• Exercise description: Retyping each entry exactly is the whole task.

• Task inputs:
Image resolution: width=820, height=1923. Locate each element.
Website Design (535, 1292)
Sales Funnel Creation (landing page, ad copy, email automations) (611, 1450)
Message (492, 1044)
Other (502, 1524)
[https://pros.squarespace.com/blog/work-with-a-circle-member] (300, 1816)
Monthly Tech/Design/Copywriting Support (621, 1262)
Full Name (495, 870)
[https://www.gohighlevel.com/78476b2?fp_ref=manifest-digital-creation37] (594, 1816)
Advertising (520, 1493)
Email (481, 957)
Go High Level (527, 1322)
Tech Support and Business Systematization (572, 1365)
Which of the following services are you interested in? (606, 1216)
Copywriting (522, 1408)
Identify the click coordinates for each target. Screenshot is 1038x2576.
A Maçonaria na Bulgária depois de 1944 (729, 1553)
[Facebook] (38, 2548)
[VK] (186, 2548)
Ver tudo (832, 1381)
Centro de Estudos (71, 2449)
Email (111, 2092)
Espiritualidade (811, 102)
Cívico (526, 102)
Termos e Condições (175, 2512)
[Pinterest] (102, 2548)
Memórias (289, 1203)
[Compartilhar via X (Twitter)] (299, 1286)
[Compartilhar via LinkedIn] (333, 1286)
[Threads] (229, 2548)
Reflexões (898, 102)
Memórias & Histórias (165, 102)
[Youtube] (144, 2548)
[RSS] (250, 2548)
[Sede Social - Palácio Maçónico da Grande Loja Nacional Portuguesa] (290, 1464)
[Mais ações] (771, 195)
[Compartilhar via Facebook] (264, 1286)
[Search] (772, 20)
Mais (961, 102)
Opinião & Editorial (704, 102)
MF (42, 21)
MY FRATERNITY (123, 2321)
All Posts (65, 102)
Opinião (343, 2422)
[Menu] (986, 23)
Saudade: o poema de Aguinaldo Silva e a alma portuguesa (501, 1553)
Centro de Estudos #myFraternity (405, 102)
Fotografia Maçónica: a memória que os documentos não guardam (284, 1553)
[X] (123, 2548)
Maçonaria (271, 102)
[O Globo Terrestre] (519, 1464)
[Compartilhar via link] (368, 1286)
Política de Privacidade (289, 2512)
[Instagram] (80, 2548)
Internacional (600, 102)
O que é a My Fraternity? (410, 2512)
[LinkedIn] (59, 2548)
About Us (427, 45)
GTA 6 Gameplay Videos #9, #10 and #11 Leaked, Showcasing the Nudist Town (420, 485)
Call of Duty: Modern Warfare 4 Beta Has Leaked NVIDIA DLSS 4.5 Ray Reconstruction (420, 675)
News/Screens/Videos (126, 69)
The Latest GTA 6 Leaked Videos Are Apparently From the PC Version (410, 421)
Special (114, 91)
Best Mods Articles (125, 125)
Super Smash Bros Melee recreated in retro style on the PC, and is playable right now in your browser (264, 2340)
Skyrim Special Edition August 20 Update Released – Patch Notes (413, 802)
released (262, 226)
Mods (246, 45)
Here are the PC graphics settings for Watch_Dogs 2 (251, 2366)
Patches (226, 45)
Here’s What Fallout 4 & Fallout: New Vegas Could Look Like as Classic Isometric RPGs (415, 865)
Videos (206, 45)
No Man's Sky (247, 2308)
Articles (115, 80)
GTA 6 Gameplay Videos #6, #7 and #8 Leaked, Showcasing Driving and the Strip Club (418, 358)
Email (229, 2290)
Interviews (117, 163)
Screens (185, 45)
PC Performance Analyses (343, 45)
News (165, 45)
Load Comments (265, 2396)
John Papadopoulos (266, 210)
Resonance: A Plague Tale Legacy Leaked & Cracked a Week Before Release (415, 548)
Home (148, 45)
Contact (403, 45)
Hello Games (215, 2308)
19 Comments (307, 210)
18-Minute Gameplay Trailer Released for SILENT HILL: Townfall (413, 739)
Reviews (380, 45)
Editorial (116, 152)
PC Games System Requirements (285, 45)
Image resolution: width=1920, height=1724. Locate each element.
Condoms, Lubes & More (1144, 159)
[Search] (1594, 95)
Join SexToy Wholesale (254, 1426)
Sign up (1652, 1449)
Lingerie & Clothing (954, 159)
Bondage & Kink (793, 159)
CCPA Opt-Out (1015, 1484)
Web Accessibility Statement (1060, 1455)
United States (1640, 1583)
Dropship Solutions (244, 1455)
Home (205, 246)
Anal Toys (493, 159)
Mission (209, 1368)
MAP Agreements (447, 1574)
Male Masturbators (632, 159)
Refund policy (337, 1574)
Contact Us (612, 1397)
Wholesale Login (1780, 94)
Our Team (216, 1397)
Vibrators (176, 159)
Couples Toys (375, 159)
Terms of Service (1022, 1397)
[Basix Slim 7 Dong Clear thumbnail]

• Task answer:
Image resolution: width=820, height=1923. Locate each element.
Website Design (535, 1292)
Sales Funnel Creation (landing page, ad copy, email automations) (611, 1450)
Message (492, 1044)
Other (502, 1524)
[https://pros.squarespace.com/blog/work-with-a-circle-member] (300, 1816)
Monthly Tech/Design/Copywriting Support (621, 1262)
Full Name (495, 870)
[https://www.gohighlevel.com/78476b2?fp_ref=manifest-digital-creation37] (594, 1816)
Advertising (520, 1493)
Email (481, 957)
Go High Level (527, 1322)
Tech Support and Business Systematization (572, 1365)
Which of the following services are you interested in? (606, 1216)
Copywriting (522, 1408)
Identify the click coordinates for each target. Screenshot is 1038x2576.
A Maçonaria na Bulgária depois de 1944 (729, 1553)
[Facebook] (38, 2548)
[VK] (186, 2548)
Ver tudo (832, 1381)
Centro de Estudos (71, 2449)
Email (111, 2092)
Espiritualidade (811, 102)
Cívico (526, 102)
Termos e Condições (175, 2512)
[Pinterest] (102, 2548)
Memórias (289, 1203)
[Compartilhar via X (Twitter)] (299, 1286)
[Compartilhar via LinkedIn] (333, 1286)
[Threads] (229, 2548)
Reflexões (898, 102)
Memórias & Histórias (165, 102)
[Youtube] (144, 2548)
[RSS] (250, 2548)
[Sede Social - Palácio Maçónico da Grande Loja Nacional Portuguesa] (290, 1464)
[Mais ações] (771, 195)
[Compartilhar via Facebook] (264, 1286)
[Search] (772, 20)
Mais (961, 102)
Opinião & Editorial (704, 102)
MF (42, 21)
MY FRATERNITY (123, 2321)
All Posts (65, 102)
Opinião (343, 2422)
[Menu] (986, 23)
Saudade: o poema de Aguinaldo Silva e a alma portuguesa (501, 1553)
Centro de Estudos #myFraternity (405, 102)
Fotografia Maçónica: a memória que os documentos não guardam (284, 1553)
[X] (123, 2548)
Maçonaria (271, 102)
[O Globo Terrestre] (519, 1464)
[Compartilhar via link] (368, 1286)
Política de Privacidade (289, 2512)
[Instagram] (80, 2548)
Internacional (600, 102)
O que é a My Fraternity? (410, 2512)
[LinkedIn] (59, 2548)
About Us (427, 45)
GTA 6 Gameplay Videos #9, #10 and #11 Leaked, Showcasing the Nudist Town (420, 485)
Call of Duty: Modern Warfare 4 Beta Has Leaked NVIDIA DLSS 4.5 Ray Reconstruction (420, 675)
News/Screens/Videos (126, 69)
The Latest GTA 6 Leaked Videos Are Apparently From the PC Version (410, 421)
Special (114, 91)
Best Mods Articles (125, 125)
Super Smash Bros Melee recreated in retro style on the PC, and is playable right now in your browser (264, 2340)
Skyrim Special Edition August 20 Update Released – Patch Notes (413, 802)
released (262, 226)
Mods (246, 45)
Here are the PC graphics settings for Watch_Dogs 2 (251, 2366)
Patches (226, 45)
Here’s What Fallout 4 & Fallout: New Vegas Could Look Like as Classic Isometric RPGs (415, 865)
Videos (206, 45)
No Man's Sky (247, 2308)
Articles (115, 80)
GTA 6 Gameplay Videos #6, #7 and #8 Leaked, Showcasing Driving and the Strip Club (418, 358)
Email (229, 2290)
Interviews (117, 163)
Screens (185, 45)
PC Performance Analyses (343, 45)
News (165, 45)
Load Comments (265, 2396)
John Papadopoulos (266, 210)
Resonance: A Plague Tale Legacy Leaked & Cracked a Week Before Release (415, 548)
Home (148, 45)
Contact (403, 45)
Hello Games (215, 2308)
19 Comments (307, 210)
18-Minute Gameplay Trailer Released for SILENT HILL: Townfall (413, 739)
Reviews (380, 45)
Editorial (116, 152)
PC Games System Requirements (285, 45)
Image resolution: width=1920, height=1724. Locate each element.
Condoms, Lubes & More (1144, 159)
[Search] (1594, 95)
Join SexToy Wholesale (254, 1426)
Sign up (1652, 1449)
Lingerie & Clothing (954, 159)
Bondage & Kink (793, 159)
CCPA Opt-Out (1015, 1484)
Web Accessibility Statement (1060, 1455)
United States (1640, 1583)
Dropship Solutions (244, 1455)
Home (205, 246)
Anal Toys (493, 159)
Mission (209, 1368)
MAP Agreements (447, 1574)
Male Masturbators (632, 159)
Refund policy (337, 1574)
Contact Us (612, 1397)
Wholesale Login (1780, 94)
Our Team (216, 1397)
Vibrators (176, 159)
Couples Toys (375, 159)
Terms of Service (1022, 1397)
[Basix Slim 7 Dong Clear thumbnail]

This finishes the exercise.